> [Try it]: Please restate word for word the line holding "Instruction: Click the apps" and every following line through the end of the entries.

Saved entries

+ + + +

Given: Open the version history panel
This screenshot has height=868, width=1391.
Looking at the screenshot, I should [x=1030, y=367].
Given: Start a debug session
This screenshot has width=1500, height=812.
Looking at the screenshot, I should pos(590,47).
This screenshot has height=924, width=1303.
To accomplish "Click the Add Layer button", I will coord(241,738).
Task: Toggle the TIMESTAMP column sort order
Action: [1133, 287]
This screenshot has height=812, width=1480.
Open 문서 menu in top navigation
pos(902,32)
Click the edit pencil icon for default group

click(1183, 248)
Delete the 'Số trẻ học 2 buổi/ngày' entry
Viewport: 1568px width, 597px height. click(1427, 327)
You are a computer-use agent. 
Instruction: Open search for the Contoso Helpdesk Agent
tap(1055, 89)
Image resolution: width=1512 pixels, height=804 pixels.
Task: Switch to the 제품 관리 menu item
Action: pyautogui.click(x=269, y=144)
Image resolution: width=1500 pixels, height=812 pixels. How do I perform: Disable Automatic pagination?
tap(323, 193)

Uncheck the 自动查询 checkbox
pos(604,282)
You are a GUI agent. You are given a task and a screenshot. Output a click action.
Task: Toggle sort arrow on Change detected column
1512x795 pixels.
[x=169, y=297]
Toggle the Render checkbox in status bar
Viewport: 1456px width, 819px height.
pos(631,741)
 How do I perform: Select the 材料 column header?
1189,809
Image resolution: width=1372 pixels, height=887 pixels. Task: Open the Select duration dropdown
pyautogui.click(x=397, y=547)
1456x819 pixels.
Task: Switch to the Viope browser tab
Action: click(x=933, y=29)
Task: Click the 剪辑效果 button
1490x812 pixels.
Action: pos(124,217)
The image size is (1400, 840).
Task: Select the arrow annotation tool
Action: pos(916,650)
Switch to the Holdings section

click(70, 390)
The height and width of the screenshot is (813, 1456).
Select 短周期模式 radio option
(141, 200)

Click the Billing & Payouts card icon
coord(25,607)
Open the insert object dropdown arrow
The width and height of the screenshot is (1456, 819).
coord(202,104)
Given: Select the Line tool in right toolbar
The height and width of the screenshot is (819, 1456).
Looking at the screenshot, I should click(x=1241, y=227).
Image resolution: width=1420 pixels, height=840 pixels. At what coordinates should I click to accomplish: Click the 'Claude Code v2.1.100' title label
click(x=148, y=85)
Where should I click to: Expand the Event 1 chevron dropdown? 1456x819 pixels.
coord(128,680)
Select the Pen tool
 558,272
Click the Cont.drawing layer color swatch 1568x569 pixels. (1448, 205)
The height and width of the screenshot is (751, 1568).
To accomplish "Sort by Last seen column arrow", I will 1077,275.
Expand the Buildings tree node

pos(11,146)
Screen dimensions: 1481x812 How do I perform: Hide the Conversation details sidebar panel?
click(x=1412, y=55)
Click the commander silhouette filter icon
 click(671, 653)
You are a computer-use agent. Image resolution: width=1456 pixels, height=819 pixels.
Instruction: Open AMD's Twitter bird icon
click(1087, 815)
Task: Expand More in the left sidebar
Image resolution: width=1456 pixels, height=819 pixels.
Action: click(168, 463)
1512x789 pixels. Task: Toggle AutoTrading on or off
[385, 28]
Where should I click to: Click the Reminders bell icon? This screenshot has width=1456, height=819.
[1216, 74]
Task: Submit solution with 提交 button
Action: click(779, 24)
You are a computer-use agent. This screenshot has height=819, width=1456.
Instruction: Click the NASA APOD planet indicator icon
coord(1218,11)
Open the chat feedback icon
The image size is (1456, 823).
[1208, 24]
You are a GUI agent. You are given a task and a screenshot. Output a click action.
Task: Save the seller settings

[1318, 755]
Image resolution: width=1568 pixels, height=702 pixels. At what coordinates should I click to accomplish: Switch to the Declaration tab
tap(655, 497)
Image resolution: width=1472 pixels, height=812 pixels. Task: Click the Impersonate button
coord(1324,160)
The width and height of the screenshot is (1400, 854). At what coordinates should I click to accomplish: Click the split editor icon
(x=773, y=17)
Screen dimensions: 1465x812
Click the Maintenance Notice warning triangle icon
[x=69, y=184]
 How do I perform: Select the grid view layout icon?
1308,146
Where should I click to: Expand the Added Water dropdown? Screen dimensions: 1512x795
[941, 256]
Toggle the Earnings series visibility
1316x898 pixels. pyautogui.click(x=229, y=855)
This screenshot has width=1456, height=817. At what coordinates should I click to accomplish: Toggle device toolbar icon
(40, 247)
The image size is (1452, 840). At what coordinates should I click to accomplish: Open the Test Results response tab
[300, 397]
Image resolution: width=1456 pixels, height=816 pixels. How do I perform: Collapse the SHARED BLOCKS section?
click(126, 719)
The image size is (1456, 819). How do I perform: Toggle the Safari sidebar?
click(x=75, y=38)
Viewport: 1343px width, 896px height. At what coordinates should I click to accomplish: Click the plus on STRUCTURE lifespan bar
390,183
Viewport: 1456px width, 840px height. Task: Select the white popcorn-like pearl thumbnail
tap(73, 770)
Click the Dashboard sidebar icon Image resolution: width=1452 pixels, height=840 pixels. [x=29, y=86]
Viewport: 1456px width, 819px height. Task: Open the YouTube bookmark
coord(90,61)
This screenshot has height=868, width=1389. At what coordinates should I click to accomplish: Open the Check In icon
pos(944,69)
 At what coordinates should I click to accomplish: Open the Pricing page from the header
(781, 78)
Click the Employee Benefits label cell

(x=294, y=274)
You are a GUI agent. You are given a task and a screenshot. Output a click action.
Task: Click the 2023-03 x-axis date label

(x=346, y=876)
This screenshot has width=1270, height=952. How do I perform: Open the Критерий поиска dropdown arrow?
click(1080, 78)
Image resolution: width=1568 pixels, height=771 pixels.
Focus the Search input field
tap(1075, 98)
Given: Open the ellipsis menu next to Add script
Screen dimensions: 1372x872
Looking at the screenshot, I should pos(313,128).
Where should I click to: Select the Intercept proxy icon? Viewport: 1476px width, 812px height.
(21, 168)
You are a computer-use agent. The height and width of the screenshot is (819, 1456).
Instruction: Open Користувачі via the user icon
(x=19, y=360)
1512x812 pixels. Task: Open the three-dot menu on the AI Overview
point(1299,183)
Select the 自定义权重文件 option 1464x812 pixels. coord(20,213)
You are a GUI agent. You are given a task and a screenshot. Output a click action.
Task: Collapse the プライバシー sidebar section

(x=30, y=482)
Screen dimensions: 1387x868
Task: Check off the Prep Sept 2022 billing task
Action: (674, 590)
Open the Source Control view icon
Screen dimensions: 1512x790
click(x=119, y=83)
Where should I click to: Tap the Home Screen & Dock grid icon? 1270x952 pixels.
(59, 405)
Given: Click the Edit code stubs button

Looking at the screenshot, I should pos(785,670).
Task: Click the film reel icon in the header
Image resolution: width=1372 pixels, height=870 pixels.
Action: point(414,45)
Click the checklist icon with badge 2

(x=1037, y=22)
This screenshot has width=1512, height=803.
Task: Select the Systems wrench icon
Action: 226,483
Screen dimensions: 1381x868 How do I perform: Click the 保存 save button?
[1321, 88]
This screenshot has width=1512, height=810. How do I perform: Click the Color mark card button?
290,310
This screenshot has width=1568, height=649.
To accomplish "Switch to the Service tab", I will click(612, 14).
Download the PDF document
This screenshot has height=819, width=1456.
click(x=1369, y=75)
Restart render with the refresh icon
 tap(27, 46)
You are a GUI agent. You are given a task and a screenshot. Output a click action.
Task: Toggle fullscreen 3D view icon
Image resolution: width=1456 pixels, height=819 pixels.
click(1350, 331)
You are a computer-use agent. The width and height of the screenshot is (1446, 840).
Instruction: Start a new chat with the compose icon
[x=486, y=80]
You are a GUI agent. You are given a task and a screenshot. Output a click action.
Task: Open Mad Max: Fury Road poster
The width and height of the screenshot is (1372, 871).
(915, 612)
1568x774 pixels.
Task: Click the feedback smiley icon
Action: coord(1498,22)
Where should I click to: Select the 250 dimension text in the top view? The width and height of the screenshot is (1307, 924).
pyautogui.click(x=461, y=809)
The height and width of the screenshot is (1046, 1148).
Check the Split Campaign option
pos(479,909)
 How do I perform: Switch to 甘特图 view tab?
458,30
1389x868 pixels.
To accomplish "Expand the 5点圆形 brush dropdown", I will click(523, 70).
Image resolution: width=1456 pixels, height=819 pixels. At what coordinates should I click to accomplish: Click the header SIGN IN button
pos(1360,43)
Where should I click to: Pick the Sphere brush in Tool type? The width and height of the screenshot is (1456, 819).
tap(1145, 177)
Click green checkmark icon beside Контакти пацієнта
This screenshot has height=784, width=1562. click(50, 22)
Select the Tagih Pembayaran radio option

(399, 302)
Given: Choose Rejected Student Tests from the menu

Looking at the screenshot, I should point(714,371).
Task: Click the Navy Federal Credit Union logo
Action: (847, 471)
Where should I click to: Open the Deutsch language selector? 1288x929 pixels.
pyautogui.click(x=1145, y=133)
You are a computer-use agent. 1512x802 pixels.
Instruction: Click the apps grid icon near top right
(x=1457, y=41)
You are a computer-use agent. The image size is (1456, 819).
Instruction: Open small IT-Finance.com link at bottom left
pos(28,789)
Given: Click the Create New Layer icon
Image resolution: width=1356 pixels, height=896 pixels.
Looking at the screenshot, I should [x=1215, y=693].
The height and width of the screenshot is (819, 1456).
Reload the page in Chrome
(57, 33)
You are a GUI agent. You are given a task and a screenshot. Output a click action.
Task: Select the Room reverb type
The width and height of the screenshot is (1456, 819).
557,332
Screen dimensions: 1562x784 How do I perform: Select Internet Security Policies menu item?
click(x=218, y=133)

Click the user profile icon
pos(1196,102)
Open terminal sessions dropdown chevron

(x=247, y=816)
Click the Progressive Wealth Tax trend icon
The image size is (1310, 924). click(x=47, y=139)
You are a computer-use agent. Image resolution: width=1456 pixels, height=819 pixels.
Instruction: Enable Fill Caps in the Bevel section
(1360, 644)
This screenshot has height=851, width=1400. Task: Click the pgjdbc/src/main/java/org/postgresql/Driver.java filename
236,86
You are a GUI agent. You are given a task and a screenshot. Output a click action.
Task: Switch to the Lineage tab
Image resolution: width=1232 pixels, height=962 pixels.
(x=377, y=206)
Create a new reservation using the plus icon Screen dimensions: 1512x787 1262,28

+ + + +

> [Response to this exercise]:
Instruction: Click the apps grid icon near top right
(x=1457, y=41)
You are a computer-use agent. The image size is (1456, 819).
Instruction: Open small IT-Finance.com link at bottom left
pos(28,789)
Given: Click the Create New Layer icon
Image resolution: width=1356 pixels, height=896 pixels.
Looking at the screenshot, I should [x=1215, y=693].
The height and width of the screenshot is (819, 1456).
Reload the page in Chrome
(57, 33)
You are a GUI agent. You are given a task and a screenshot. Output a click action.
Task: Select the Room reverb type
The width and height of the screenshot is (1456, 819).
557,332
Screen dimensions: 1562x784 How do I perform: Select Internet Security Policies menu item?
click(x=218, y=133)

Click the user profile icon
pos(1196,102)
Open terminal sessions dropdown chevron

(x=247, y=816)
Click the Progressive Wealth Tax trend icon
The image size is (1310, 924). click(x=47, y=139)
You are a computer-use agent. Image resolution: width=1456 pixels, height=819 pixels.
Instruction: Enable Fill Caps in the Bevel section
(1360, 644)
This screenshot has height=851, width=1400. Task: Click the pgjdbc/src/main/java/org/postgresql/Driver.java filename
236,86
You are a GUI agent. You are given a task and a screenshot. Output a click action.
Task: Switch to the Lineage tab
Image resolution: width=1232 pixels, height=962 pixels.
(x=377, y=206)
Create a new reservation using the plus icon Screen dimensions: 1512x787 1262,28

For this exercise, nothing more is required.